Chapitre 14 : Nouvelles frontières de l’humanité

Numérique

  • Achever la couverture numérique du territoire par la fibre d’ici 2025.
  • Généraliser l’enseignement du code informatique et des usages numériques à partir de la 5e. Si l’Avenir en commun n’est pas opposé à cette idée, il est d’abord nécessaire d’assurer à l’école les moyens nécessaires pour remplir sa mission
  • 20 000 accompagnateurs pour aider les Français qui en ont besoin dans la maîtrise des outils numériques et leurs démarches quotidiennes. L’AEC propose de déployer un service public de proximité pour accompagner les 20 % de Français en difficulté avec le numérique (illectronisme)
  • Une augmentation des moyens de l’Agence nationale de la sécurité des systèmes d’information pour renforcer la capacité de lutte et de soutien cyber aux entreprises françaises. La proposition manque de précision
  • Un contrôle parental des écrans des enfants systématiquement proposé à l’installation, afin de limiter leur accès aux réseaux sociaux.
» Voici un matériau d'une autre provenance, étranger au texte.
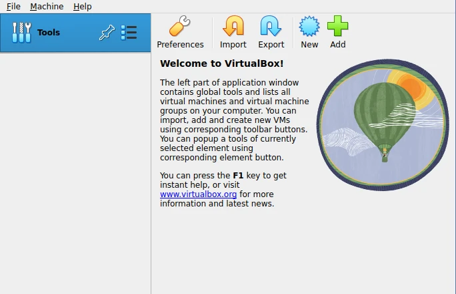Viewport: 456px width, 294px height.
Task: Click the Export appliance arrow icon
Action: [271, 27]
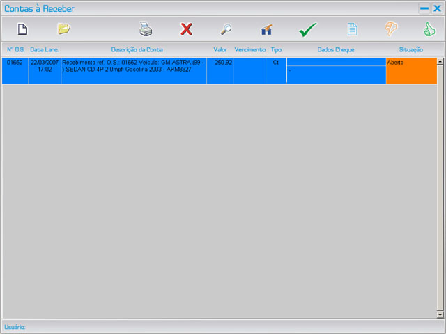This screenshot has width=446, height=334.
Task: Click the Situação column header
Action: (x=411, y=50)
Cette proposition a été votée en janvier
  • Transformer l’État par le numérique : « TousAntiCovid » a montré comment les procédures pouvaient ainsi être simplifiées. La grande majorité des Français a donc refusé de voir ses mouvements traqués en permanence par une application, et ses données collectées. Il ne s’agit donc pas d’un succès. L’AEC propose de garantir le maintien de guichets et de formulaires papier malgré la dématérialisation des services publics et la transformation numérique des administrations

Mer

  • Une grande stratégie maritime pour notre pays, deuxième puissance du monde en la matière, construite avec tous les acteurs (pêcheurs, navigateurs, chercheurs, etc.). Macron se contente de promettre d’organiser une conférence réunissant les acteurs du domaine. Il ne donne aucune idée précise, aucune piste de réflexion, quand l’AEC propose de remettre en question la pêche industrielle, de protéger les zones maritimes riches en biodiversité ou encore d’interdire l’exploitation des hydrocarbures dans les grands fonds.